In Parliament on Wednesday, Dr Webster stated before Question Time the Minister ‘likes to play secret squirrels on this stuff’ and exposed that Mallee ranks 33rd out of 38 Victorian federal electorates for battery rollout, while the electorate of Melbourne the Minister was referring to ranks bottom, at 38th.
“He's actually referring to the electorate of Melbourne, which is full of high-rise apartments and rentals—households with little to no ability to install solar or batteries.
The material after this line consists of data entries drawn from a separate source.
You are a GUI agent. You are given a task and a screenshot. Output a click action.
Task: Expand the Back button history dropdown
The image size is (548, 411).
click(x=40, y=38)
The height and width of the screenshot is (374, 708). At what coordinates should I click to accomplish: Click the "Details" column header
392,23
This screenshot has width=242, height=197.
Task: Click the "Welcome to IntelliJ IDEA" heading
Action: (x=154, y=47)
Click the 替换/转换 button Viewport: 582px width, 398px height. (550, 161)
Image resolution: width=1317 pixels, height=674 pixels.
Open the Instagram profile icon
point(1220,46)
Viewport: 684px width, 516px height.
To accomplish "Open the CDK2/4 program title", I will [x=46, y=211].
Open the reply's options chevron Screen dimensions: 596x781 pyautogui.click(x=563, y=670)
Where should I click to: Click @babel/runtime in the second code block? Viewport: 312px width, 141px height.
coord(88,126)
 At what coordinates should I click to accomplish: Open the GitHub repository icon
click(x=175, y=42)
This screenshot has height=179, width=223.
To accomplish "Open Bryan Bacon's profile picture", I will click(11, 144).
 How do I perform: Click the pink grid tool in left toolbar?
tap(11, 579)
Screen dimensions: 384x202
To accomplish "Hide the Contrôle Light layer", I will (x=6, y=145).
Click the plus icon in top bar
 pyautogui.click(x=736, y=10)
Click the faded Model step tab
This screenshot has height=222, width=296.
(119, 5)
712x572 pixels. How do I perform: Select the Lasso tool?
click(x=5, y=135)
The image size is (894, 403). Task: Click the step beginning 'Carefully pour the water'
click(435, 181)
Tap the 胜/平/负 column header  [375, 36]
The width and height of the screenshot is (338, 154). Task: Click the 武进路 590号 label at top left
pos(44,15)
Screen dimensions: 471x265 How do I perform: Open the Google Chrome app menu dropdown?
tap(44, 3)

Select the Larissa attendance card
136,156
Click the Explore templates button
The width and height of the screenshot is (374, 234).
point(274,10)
The minister is comparing apples with cucumbers,” Dr Webster told Parliament.
Video of Dr Webster’s contribution and Minister Bowen’s claims appears here.
“Mallee residents are getting shocking Victorian feed-in tariffs and tell me they’d love to have a home battery, but cannot afford to access the scheme. Hence, we are cross-subsidising wealthier people who can afford to access it.”
The Coalition in Senate Estimates revealed that Mallee residents are also cross-subsidising substandard batteries at a rapidly expanding rate, with the original funding for Minister Bowen’s ‘remarkably successful policy’ blowing out from $2.3 billion to a staggering $8.5 billion.
Officials from the Department of Climate Change, Energy, the Environment and Water confirmed the massive 269 per cent cost blowout under questioning from the Opposition in Senate Estimates this week. The Program running out of money, the Albanese Government quietly changed the Program’s regulations to enable the Clean Energy Regulator to disburse money to the runaway scheme.
In a further embarrassment for Chris Bowen - and a serious warning for Australian households - the Clean Energy Regulator revealed this month that 63.2 per cent of inspected batteries had been found to be substandard. The Regulator defines “substandard” installations as those which do “not meet one or more clauses in Australian Standards or industry guidelines.”
“So much for the cheapest form of electricity, under Labor it is more like cheap and nasty,” Dr Webster said.
“In the real world, a budget overrun of more than 269 per cent would get you sacked; under Labor, the Treasurer gives the Minister a green light to spend even more.
“The same Minister has been under intense scrutiny this week on a $150 million climate conference spend.
“The Coalition has written to the Auditor-General today to request an urgent audit into the Program.”